Friedman and Stigler contrasted this to the post-war situation in 1946, when “the city was being asked to shelter 10 percent more people in each dwelling unit than before the war”—a less acute situation than the one faced in 1906. But the result in 1946 was very different from that faced 40 years earlier.
“During the first five days of the year [in 1946] there were altogether only 4 advertisements offering houses or apartments for rent, as compared with 64 in one day in May 1906.”
That’s because, faced with a sudden mismatch between supply and demand, people decades apart chose very different ways of “rationing” housing stock.
“In 1906, the rationing was done by higher rents,” wrote Friedman and Stigler. “In 1946 the use of higher rents to ration housing has been made illegal by the imposition of rent ceilings, and the rationing is by chance and favoritism.” Higher rents in 1906 spurred people to build quickly and to efficiently use available space. Restricted prices in 1946 offered no such incentives, so housing remained hard to find.

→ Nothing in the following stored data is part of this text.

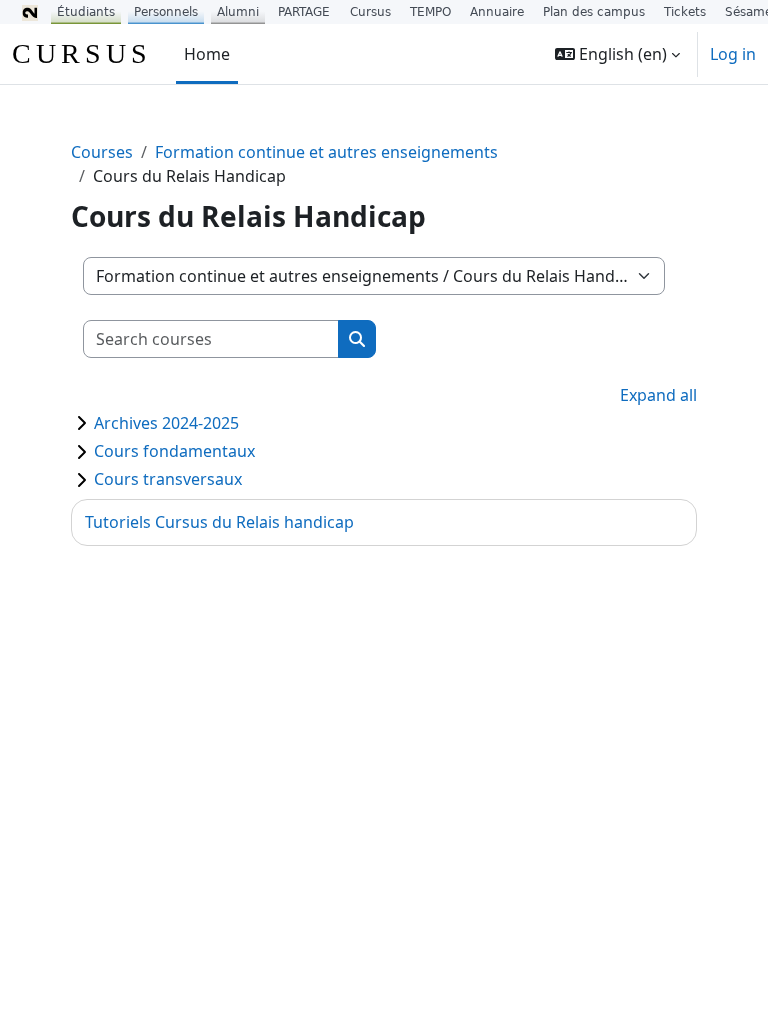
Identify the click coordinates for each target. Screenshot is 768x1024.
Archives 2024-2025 (166, 423)
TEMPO (430, 12)
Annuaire (497, 12)
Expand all (658, 395)
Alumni (238, 12)
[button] (617, 54)
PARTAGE (304, 12)
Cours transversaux (168, 479)
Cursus (370, 12)
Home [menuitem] (207, 54)
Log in (733, 54)
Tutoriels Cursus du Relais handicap (219, 522)
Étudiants (86, 12)
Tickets (685, 12)
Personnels (166, 12)
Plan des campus (594, 12)
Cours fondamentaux (174, 451)
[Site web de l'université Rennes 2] (30, 12)
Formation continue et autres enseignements (326, 152)
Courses (102, 152)
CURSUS (82, 53)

That would have been a hard-learned lesson—had it been learned at all. But it wasn’t.
Lessons Unlearned
Decades later, the 2019 study cited last month by Miron and Aldighieri looked at a 1994 law change in San Francisco that suddenly extended rent control to housing constructed before 1980. Sure enough, tenants benefiting from controlled rents became less likely to move, while landlords subject to restrictions converted their properties to condos and co-ops or redeveloped them to escape regulation.
Rent controls “reduced the supply of available rental housing by 15 percent,” the study concluded. “This reduction in rental supply likely increased rents in the long run.” Contrary to housing activists’ intentions, “the conversion of existing rental properties to higher-end, owner-occupied condominium housing ultimately led to a housing stock increasingly directed toward higher income individuals.”

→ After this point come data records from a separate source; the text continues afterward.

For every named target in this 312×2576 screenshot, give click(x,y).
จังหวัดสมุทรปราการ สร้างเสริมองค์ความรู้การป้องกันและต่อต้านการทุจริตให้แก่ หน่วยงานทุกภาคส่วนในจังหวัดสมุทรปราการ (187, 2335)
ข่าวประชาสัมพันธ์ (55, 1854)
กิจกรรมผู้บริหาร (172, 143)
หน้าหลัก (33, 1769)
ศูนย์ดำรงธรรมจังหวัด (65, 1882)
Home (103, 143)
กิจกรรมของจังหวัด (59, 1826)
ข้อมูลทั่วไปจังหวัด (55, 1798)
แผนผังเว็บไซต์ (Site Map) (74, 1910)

So much for the magical benefits to the poor of price controls on housing. But, despite bitter experience of the ill-effects of rent controls, restricting the price that landlords can charge tenants for use of their property remains popular. Whether it’s the Biden administration or local politicians in California, New Jersey, and elsewhere, a policy that pretends to make homes affordable is a very visible way of demonstrating concern for low-income families—even if it’s completely counterproductive.

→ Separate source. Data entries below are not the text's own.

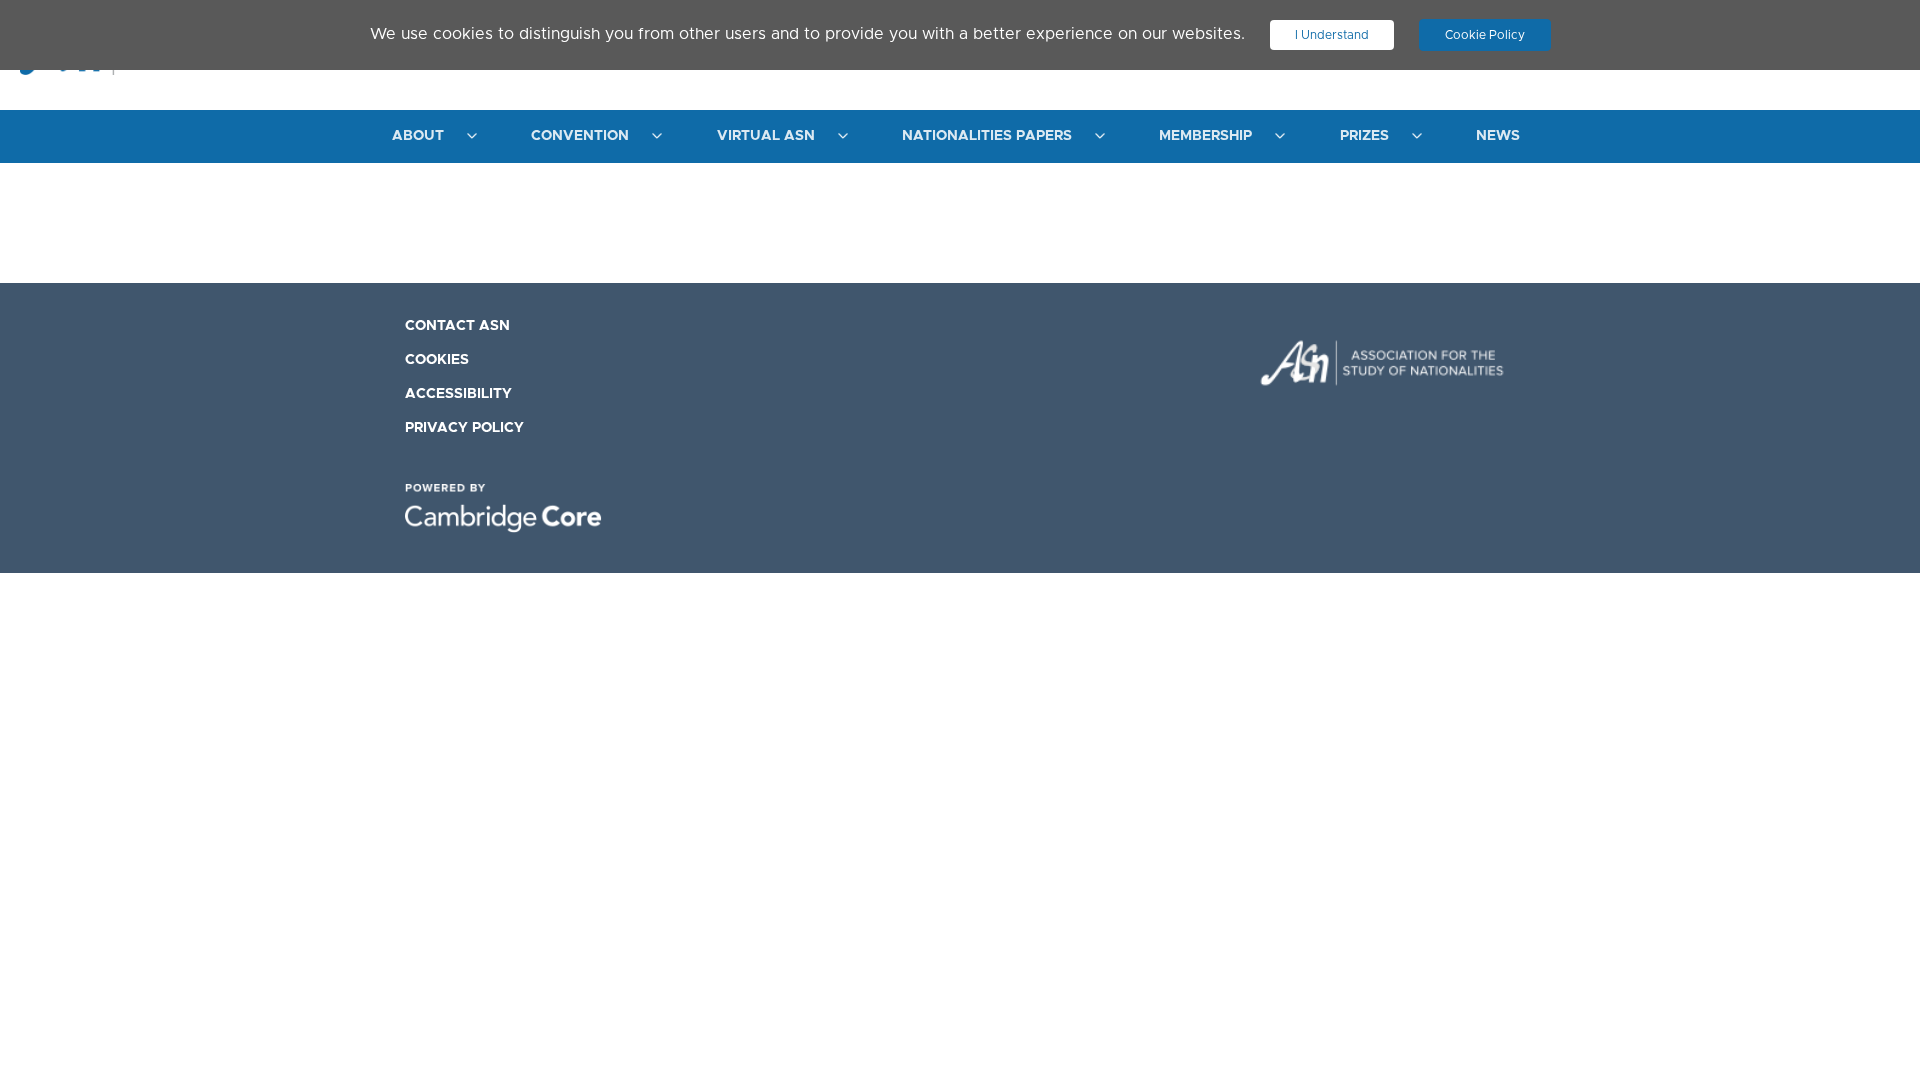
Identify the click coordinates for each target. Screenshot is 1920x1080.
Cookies (437, 360)
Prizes (1364, 136)
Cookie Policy (1485, 35)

By contrast, the productive approach—getting out of the way—isn’t so headline-ready.
“The most sustainable and effective way to promote affordable rents is to enable new construction by deregulating zoning, land use, and building requirements,” write Miron and Aldighieri. “Such policies make development cheaper and supply more responsive to prices, keeping rents in check.”
Unfortunately, leaving the market free to match supply and demand for housing—or anything else—may meet human needs, but it doesn’t make for feel-good press releases. So, government officials continue to offer rent control as a solution to housing woes. And economists have endless opportunities to explore why restricting prices still fails to make housing affordable.